Thursday, February 15, 2007
But we all woke up the next day and had another Christmas with lots of gifts and wrapping paper for all.
Here is Grandpa in one of his most characteristic moves. He is in the kitchen and has just flung a kitchen towel over his shoulder. Whenever he's in the kitchen, he keeps one here in order to wipe his hands with a little fluttering cleaning motion after he has stuck something in his mouth. If he were doing that now, his lips would be pushed out more. I think he uses this when in the kitchen so that he doesn't spray Windex all over the food, Windex being his normal handwashing maneuver in other situations, e.g. driving the car.
Here are all five Shumway grandchildren, as presently constituted. I realize it isn't a great picture, but we have such difficulty getting them together, and then keeping them still, that I had to snap it while they bellied up to the bar. Saydi, my sister-in-law, is a phenomenal photographer, and even she has a tough time catching this crowd ( think it was done once in July 2006).
Mostly there was a lot of zoning out and being jet-lagged. Five of us got full body massages on Saturday. Mine hurt like the dickens, but it was worth it. My masseuse found knots in my thigh! She said that wasn't normal, then I realized it was where Sebastian had put his giant cranium for a few hours on the plane.
Several of us also got haircuts, which Maddie and I sorely needed. Will and Sebi won't be needing any for quite a while as they recover from their Turkish gansta buzz cuts. We took Sebastian in for professional help at the BYU barbershop when he hit mushroom cloud proportions. Gwen said "That is going to take at least another two months to grow out. I suggest using gel." in her unflappable deadpan.
Here Maddie helps Hazel with a puzzle, and Hazel wonders why we have open flames around so many small children. Americans have been wondering this about Germans at Christmastime for decades now.
We took one last ride at Breischeidplatz, to empathize with the airplane pilots and [evidently] get out some aggression.
Will worshipped at the altar of technology (it's an airplane engine) at Templehof airport.

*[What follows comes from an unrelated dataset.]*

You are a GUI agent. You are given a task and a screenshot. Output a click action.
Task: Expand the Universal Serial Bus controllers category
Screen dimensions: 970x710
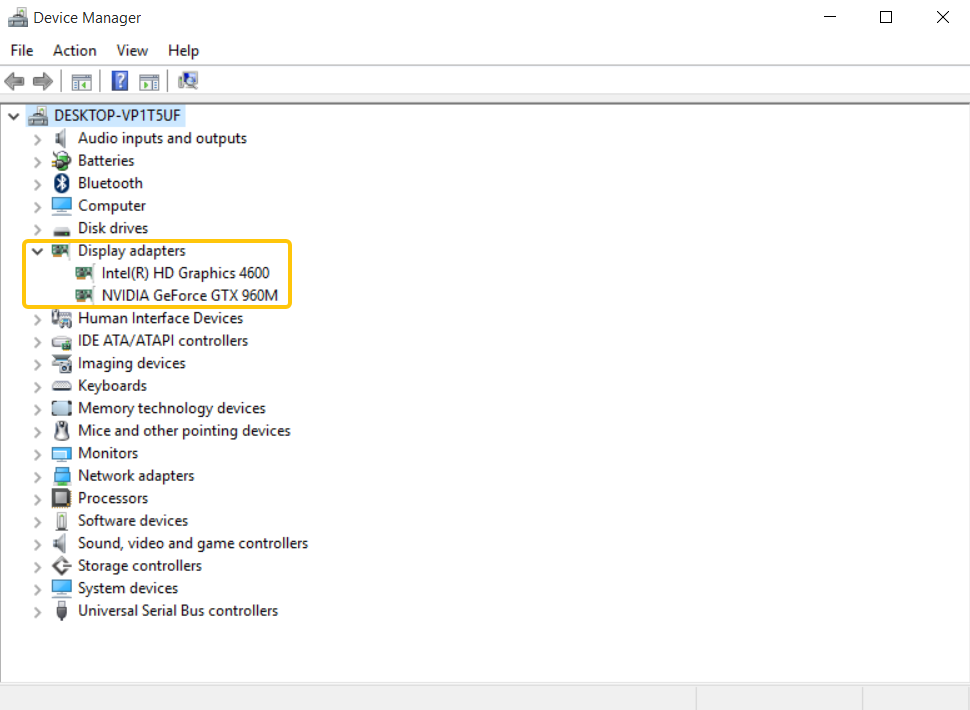[37, 610]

The hunger rake, or the sculpture that commemorated the Berlin Airlift. Planes landed every minute or two at Templehof airport to give the people of West Berlin food to eat while they were under siege from the Soviet Union. Good Cold War sightseeing which we did to get some photos for Rob's sister Betsy, who has her students perform plays about WWII and the aftermath.
We packed up. I told Rob he hadn't done much packing. He said "You're right. If I'd done these, they'd be packed much better than this!" But it got done, and we managed to get a lot of stuff into ten bags and five carry-ons.